* [Task description]:
Leaving out the pictures, copy each record below exactly.

- - - -

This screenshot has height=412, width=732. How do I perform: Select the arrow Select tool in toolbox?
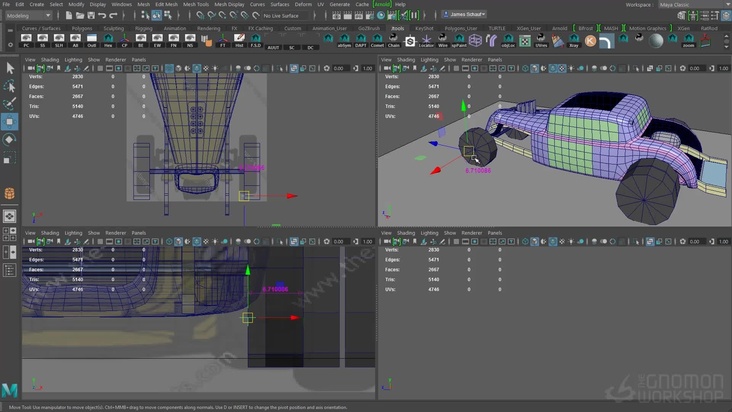coord(9,68)

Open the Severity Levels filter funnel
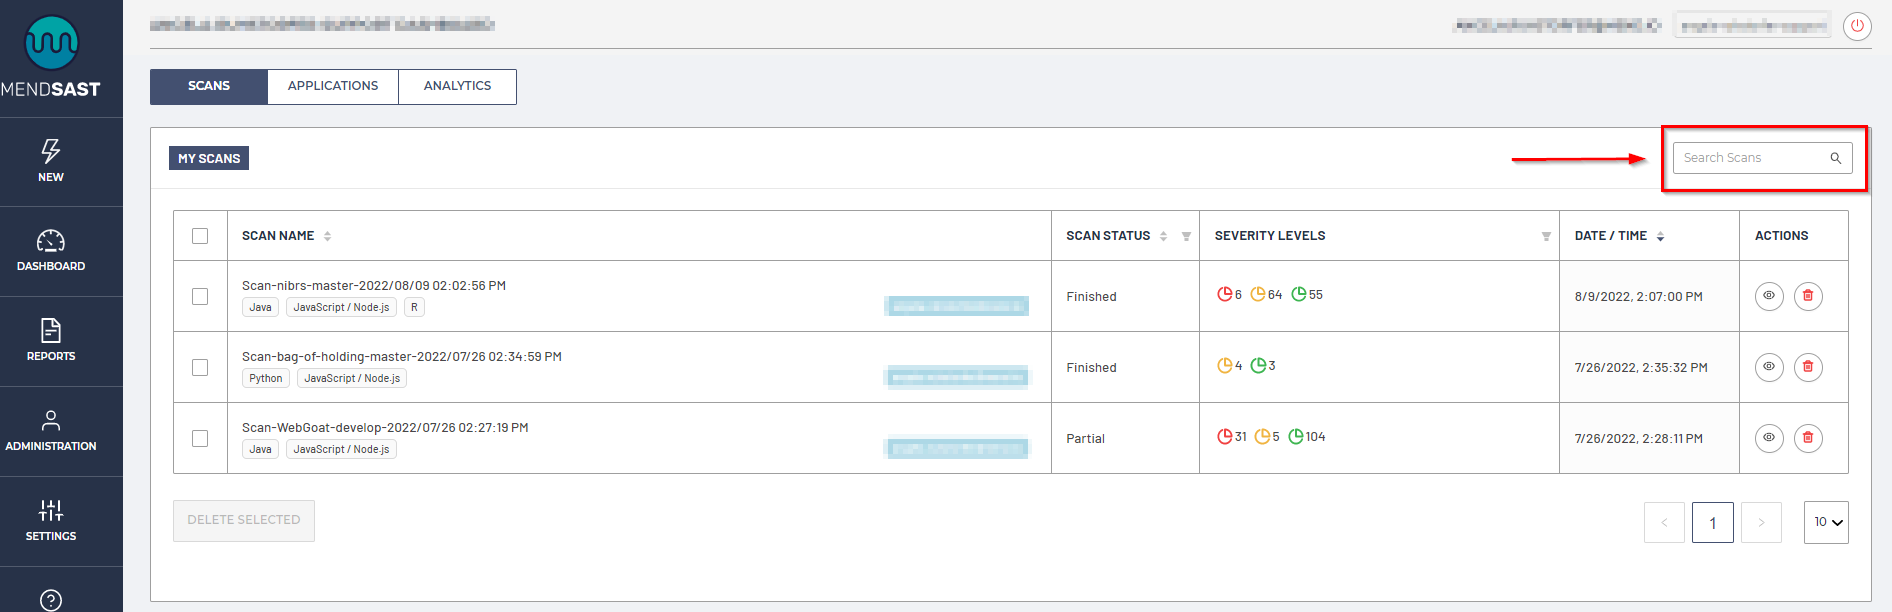[x=1546, y=237]
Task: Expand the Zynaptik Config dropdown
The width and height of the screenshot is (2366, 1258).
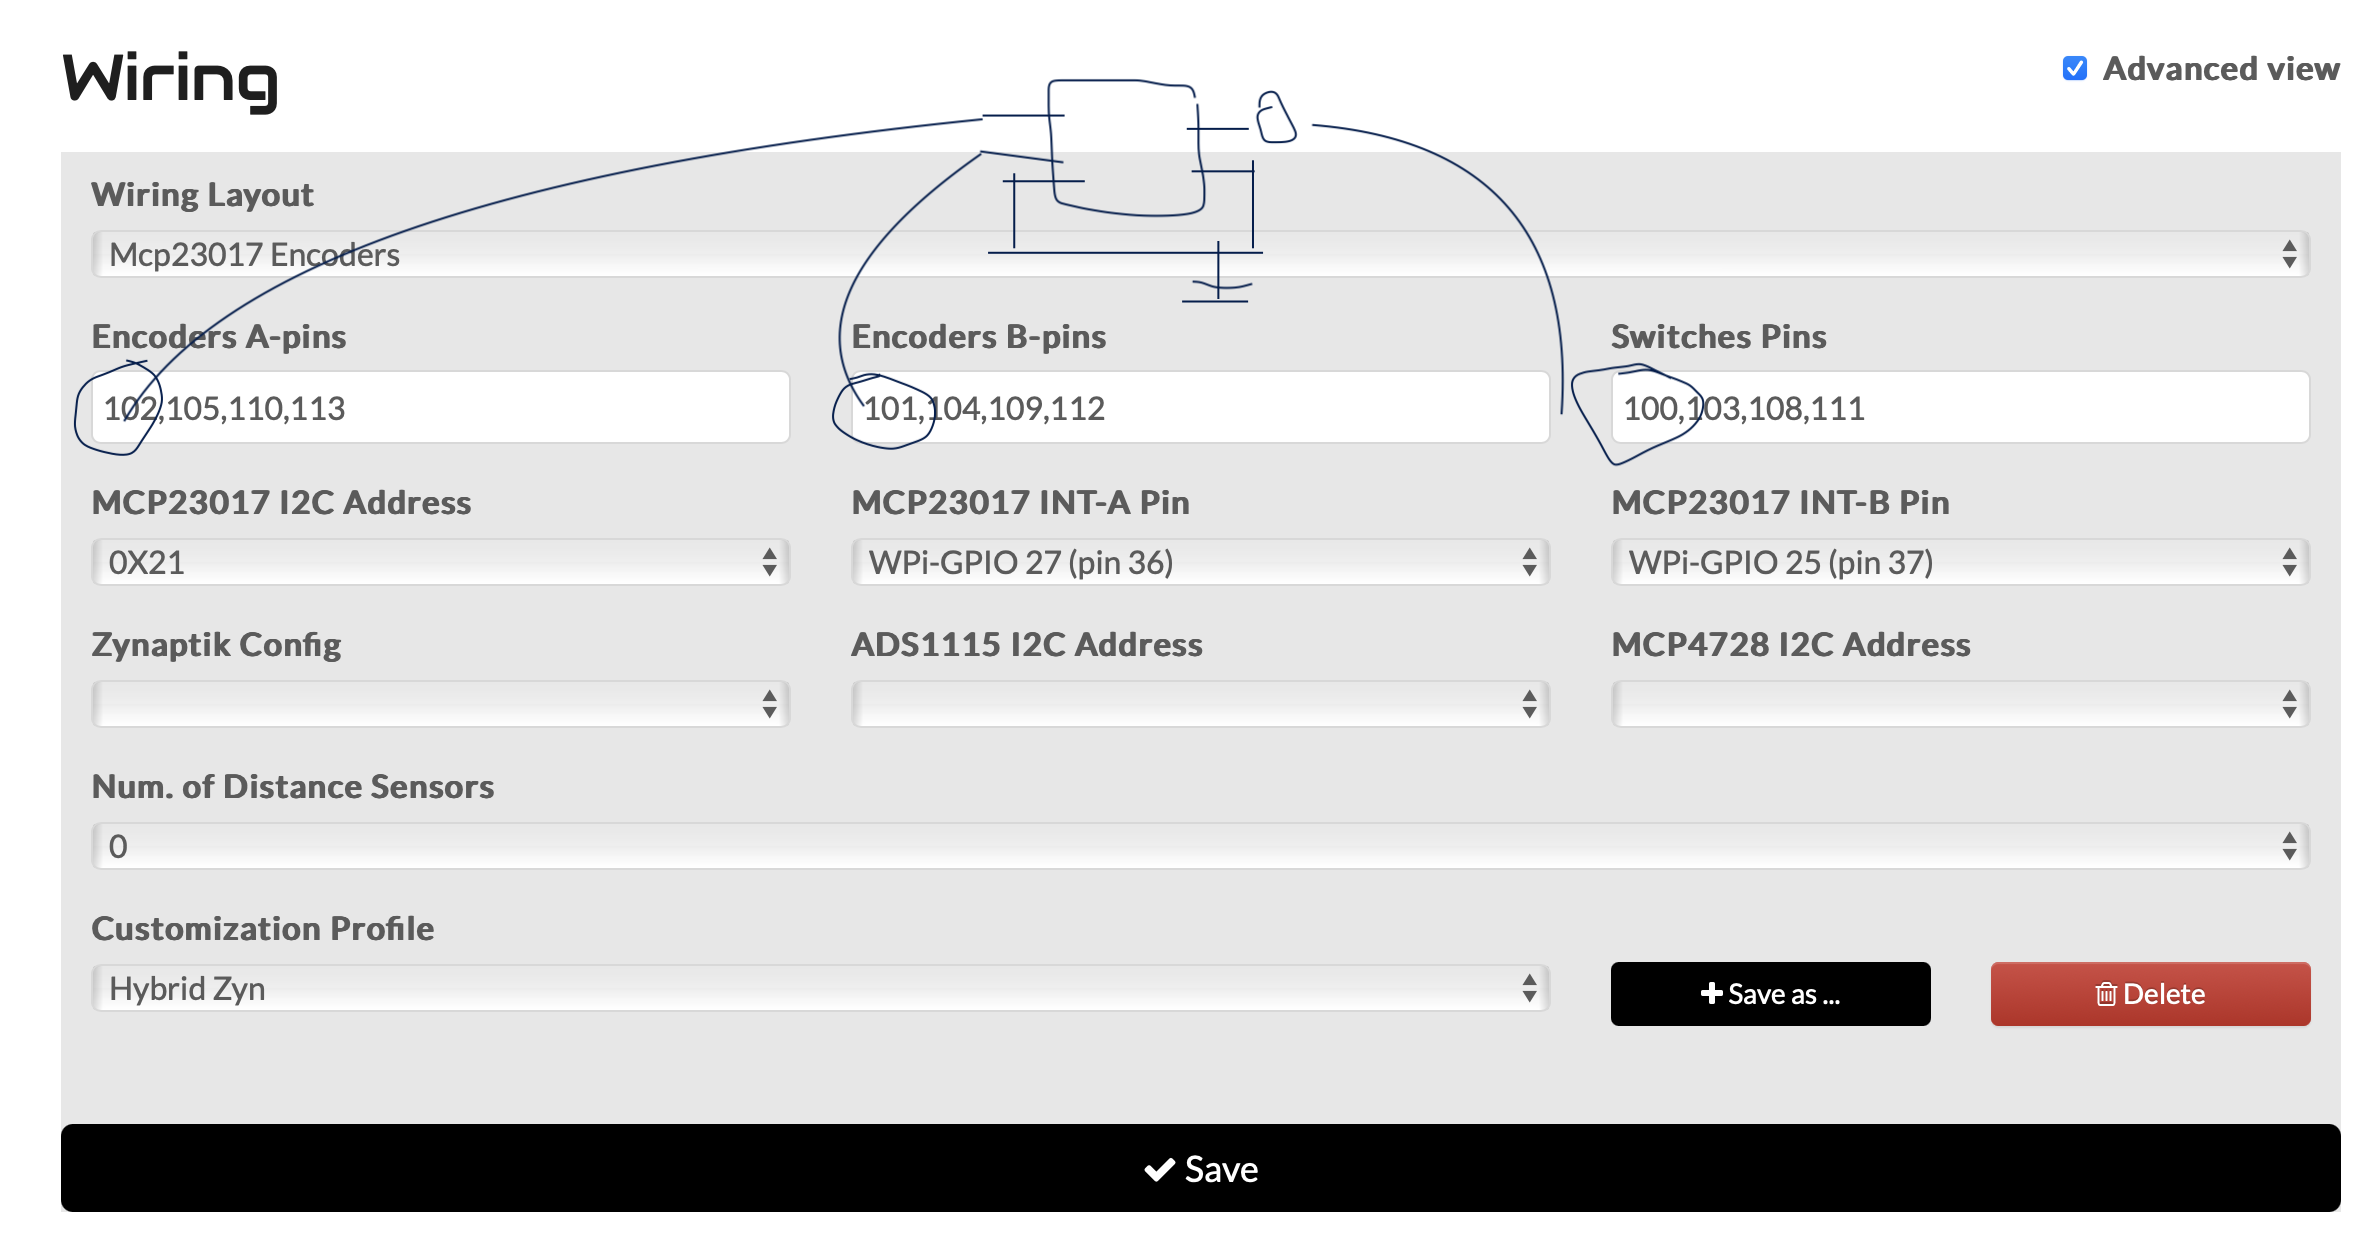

- - - -

* [Solution]:
This screenshot has height=412, width=732. How do I perform: Select the arrow Select tool in toolbox?
coord(9,68)

Open the Severity Levels filter funnel
[x=1546, y=237]
Task: Expand the Zynaptik Config dropdown
The width and height of the screenshot is (2366, 1258).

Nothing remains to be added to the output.